### What is expected
If "Select" shows up in a line of the material, return that line.

____ Supplied records

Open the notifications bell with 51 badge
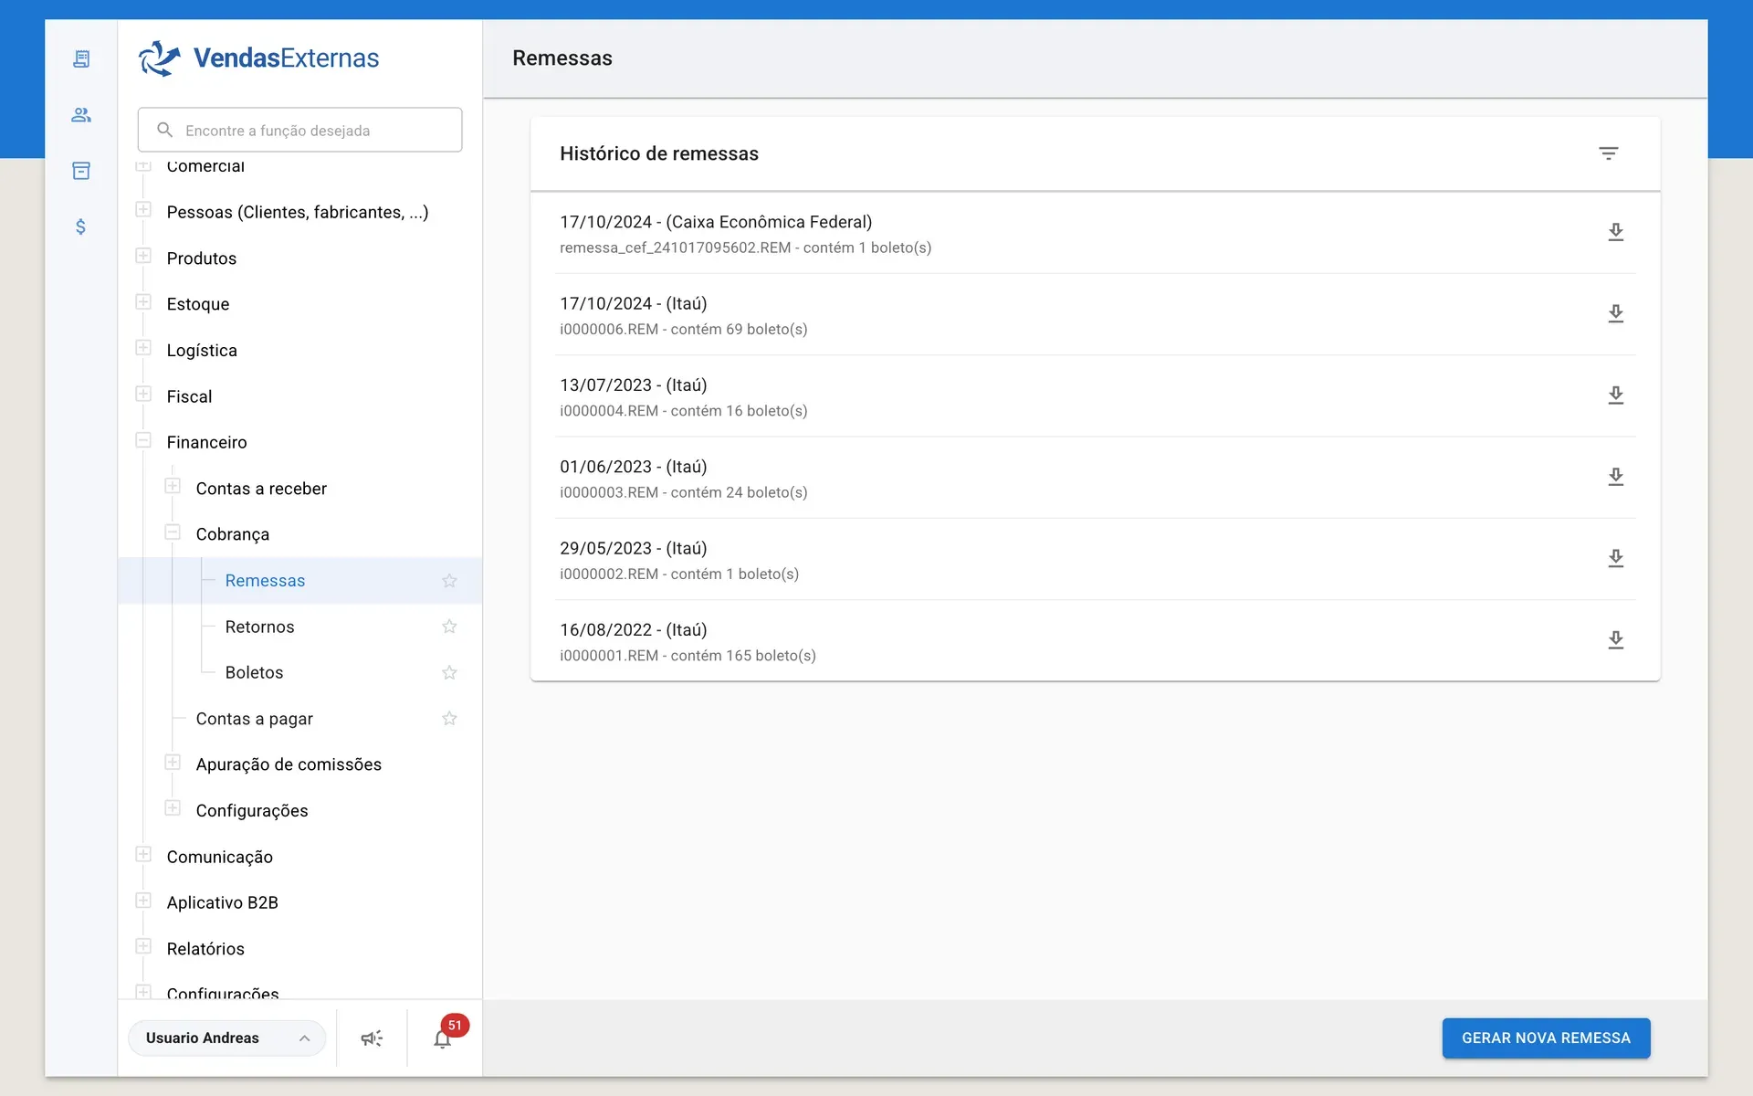 (442, 1038)
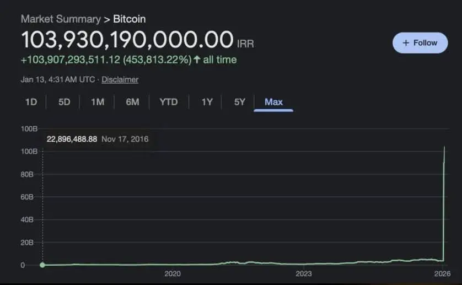This screenshot has height=285, width=462.
Task: Click the Bitcoin title in the breadcrumb
Action: point(130,19)
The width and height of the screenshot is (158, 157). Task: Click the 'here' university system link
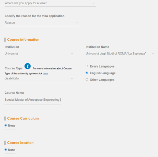pyautogui.click(x=45, y=73)
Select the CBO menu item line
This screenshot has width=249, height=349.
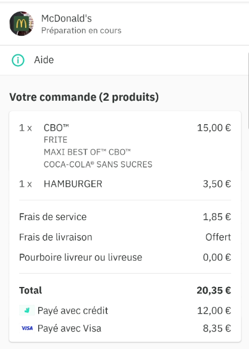125,128
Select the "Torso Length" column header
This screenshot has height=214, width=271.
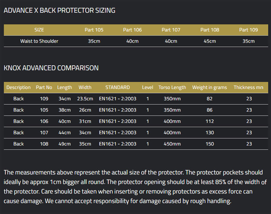(x=172, y=88)
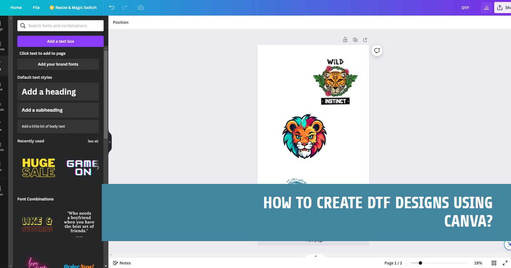This screenshot has width=511, height=268.
Task: Click the share/export page icon above canvas
Action: (365, 39)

________

### Result of the task
Select the CBO menu item line
Select the "Torso Length" column header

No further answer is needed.